The situation today is becoming flammable. The business wants to be able to react to requirements quickly, without having to be overly concerned for IT and their ability to deliver. The BU wants known costs for known services in a known timeframe – and the ability to add or delete service levels based on costs and requirements. The BU believes it is mandated to act, so as IT pushes back, the BU moves ahead regardless.
IT wants to be able to fulfill all the requirements of the BU, but must attempt to do so within the encumbrances IT has – from people to power and cooling to space. IT has been addressing the independence of the business unit in one of a few basic ways;
- IT attempts to support the timeline demands of the business by creating yet another stovepipe operation – intentionally keeping the infrastructure, data, and operations separate from the mainstream. While all recognize this is the most expensive, least efficient, and worst case scenario from the ability to create common data value, protection, usage, and management, it is more often than not the solution IT is getting "jammed" with from the business unit.
- IT attempts to support the demands of the business but requires the new Information Access application adhere to existing IT standards operationally, and preferably with better utilized, shared infrastructure assets and people. This will always take longer, require greater planning, testing, and implementation, and require downstream regression testing on what cause and effects the new application will have on existing processes, people, and infrastructure. This takes much greater time, resources, planning, and money typically.
- The business bypasses IT altogether and either sets up the application as an external service offering, or worse, brings the solution in house with no IT involvement at all.
EXAMPLE:
Archive/E-Discovery: According to ESG Research (E-Discovery Requirements Escalate, November 2007), only 7% of the time does IT make the decision to use funds to build out infrastructure, tools, applications and processes to support E-Discovery mandates, whereas 37% of the time the Legal Department makes those decisions by themselves – with no involvement up front from IT at all.

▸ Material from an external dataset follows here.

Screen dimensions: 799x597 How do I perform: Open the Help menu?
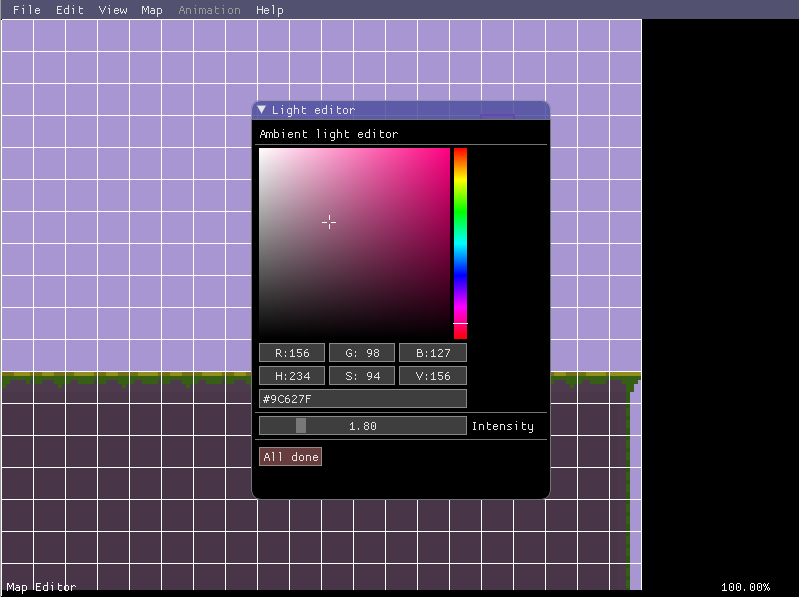coord(270,10)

Examples such as this are becoming more common as unknown business unit requirements continue to appear – causing an increased rift between an already tenuous relationship involving the core business and internal IT.
The True Result:
Situations as described previously are bad for business – but in order to facilitate change we must acknowledge and understand the realities within the cycle. There is a common flow that tends to occur regardless of when IT is brought into the loop.

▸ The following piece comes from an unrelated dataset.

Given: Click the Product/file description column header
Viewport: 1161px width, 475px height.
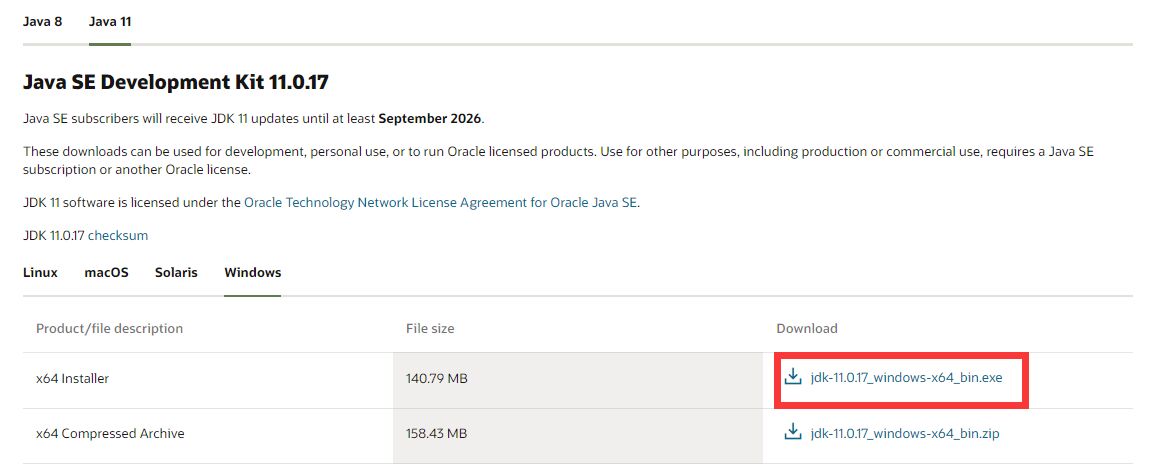Looking at the screenshot, I should (x=109, y=328).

- The business unit has a requirement.
- The business makes a decision on E-Discovery tools and policies.
- IT is handed a mandate from the business to implement and support the decision.
- Even if the implementation if flawless, a new stovepipe has been created.

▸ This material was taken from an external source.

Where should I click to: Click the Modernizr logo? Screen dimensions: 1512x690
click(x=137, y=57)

- That application only looks for data that it ingests – requiring decisions to be made as to what that data is and how to get it into the system.
- Applications such as this may crawl existing data sources to ingest, but must be directed as to what specific data types to look for.
- Applications such as this normally only support one or two different data types – email for example, but not database/transaction records, or unstructured data living outside the core data center.
- A discovery request from the new application "archive" is only successful if the request contains all of the relevant data – which rarely (if ever) exists entirely within that archive.
- IT tends to attempt to evolve the new application stack into existing processes for backup/recovery, disaster recovery, etc. stressing existing systems and processes. It is easier for already taxed IT personnel to add to existing operating processes versus creating new ones – regardless of the applicability.
Summary Result: IT is already operating above capacity. The business unit views IT's inflexibility and time to service delays as unacceptable, and as such begins to make decisions independently of IT. The businesses may gain accelerated time to deployment of the new application, but has little knowledge of the fact that they may be causing more damage than good overall. IT becomes further stressed and the cycle continues until something breaks.
I worry about the inevitable long term effects of this cycle, but recognize that most will not have the time or luxury to concern themselves with such things. In the short term, IT is being further removed from the decision making process for business unit information access decisions. The result is that IT ends up having to support the goals of the business unit but has no (or limited) control over the decision processes and the effects of those decisions on IT's overall ability to deliver services.
The Solution:
The fundamental problem of running IT as a service bureau is rigidity - that is because infrastructure is stove-piped, complex, requires hyper-specialization at every element, and has incalculable points of interdependencies. The concept of "fluidity" is abstract at best. In an ideal world the data center would simply be a collection of infrastructural resources capable of morphing into virtual stovepipes in turn capable of delivering on the immediate and long term needs of the business – and to be malleable in semi-real time in order to deal with unknown new requirements or unforeseen events.
In short, data center virtualization is required such that the business no longer needs to be concerned with IT and its idiosyncrasies and IT no longer needs to say "no". If the data center were "liquid", IT could say yes first, bring up the application, and pick up the pieces as a background task.
Server virtualization technologies are the first infrastructure layer that begins to enable this reality. By creating a server infrastructure that provides for virtual machines, server fluidity is enabled. Virtual machines can move between physical machines at will and even automatically in the event of failure, new performance criteria, or any other new event or issue. Server virtualization means that at least from the perspective of "always having a machine ready for the unknown", we can appear fluid.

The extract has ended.